**Excerpt:**
━━━━━━━━

American baseball player (1906-1970)

Leon Francis Riley Sr. (August 20, 1906 – September 13, 1970) was an American professional baseball player who became a manager in the minor leagues. During a playing career that stretched from 1927 to 1942 and 1944 to 1949, Riley appeared in 2,267 minor league games for 21 different teams, with a brief trial with the 1944 Philadelphia Phillies during the World War II manpower shortage. He was the father of Lee and Pat Riley.

==Biography==
Born in Princeton, Nebraska, Riley was an outfielder and first baseman who stood (185 cm) tall, weighed 185 pounds (83.9 kg), batted left-handed, and threw right-handed. Although he reached the top minor-league level in 116 games for the Rochester Red Wings (1932) and Baltimore Orioles (1939) of the Class AA International League, he spent most of his playing career in the Class A Western League, leading that loop in triples with 27 in 1929.

━━━━━━━━

**Information shown:**
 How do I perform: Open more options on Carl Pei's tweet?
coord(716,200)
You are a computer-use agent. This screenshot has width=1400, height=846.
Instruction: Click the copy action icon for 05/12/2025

━━━━━━━━

**Task list:**
(a) Do these statements agree with the Leon Riley excerpt? For each, answer yes or no and quote the words of the excerpt that decide it.
(i) Riley batted left-handed and threw right-handed.
(ii) Riley's playing career ran without a break from 1927 to 1949.
(iii) Riley reached the top minor-league level with the Rochester Red Wings.
(b) Reproduce the stretch of the Leon Riley excerpt from "Leon Francis Riley" through "and Pat Riley.".
(c) Go on with the Leon Riley excerpt, starting after its last sentence.

**Answers by item:**
(a)
(i) Yes: "batted left-handed, and threw right-handed."
(ii) No: "a playing career that stretched from 1927 to 1942 and 1944 to 1949"
(iii) Yes: "he reached the top minor-league level in 116 games for the Rochester Red Wings (1932)"

(b)
Leon Francis Riley Sr. (August 20, 1906 – September 13, 1970) was an American professional baseball player who became a manager in the minor leagues. During a playing career that stretched from 1927 to 1942 and 1944 to 1949, Riley appeared in 2,267 minor league games for 21 different teams, with a brief trial with the 1944 Philadelphia Phillies during the World War II manpower shortage. He was the father of Lee and Pat Riley.

(c)
In 1937, Riley became the playing manager with the Beatrice Blues in the Class D Nebraska State League. The Blues finished well below .500 that year, but Riley won the NSL batting title with a .372 batting average. In 1938, the Blues posted a winning mark and Riley repeated as batting champ with a .365 average, while also leading the NSL in runs batted in. He would manage for 11 seasons (1937–38; 1940–41; 1945–51) in the minor leagues, including stints in the farm systems of the Brooklyn Dodgers and the Phillies. Riley led the Class C Canadian–American League in home runs with 32 in 1941 and the Class D Pennsylvania–Ontario–New York League (PONY League) with 13 in 1945, when he was 39 years old.

Over his long minor-league playing career, Riley batted .314 with 2,418 hits and 248 home runs. In April 1944, at age 37, Riley appeared in four games for the Phillies, with 12 at bats, one hit (a double), and one RBI — for a career MLB batting average of .083. As a manager, he led the Schenectady Blue Jays to the 1947 Can-Am League championship.

Leon Riley died in Schenectady, New York, aged 64, in 1970.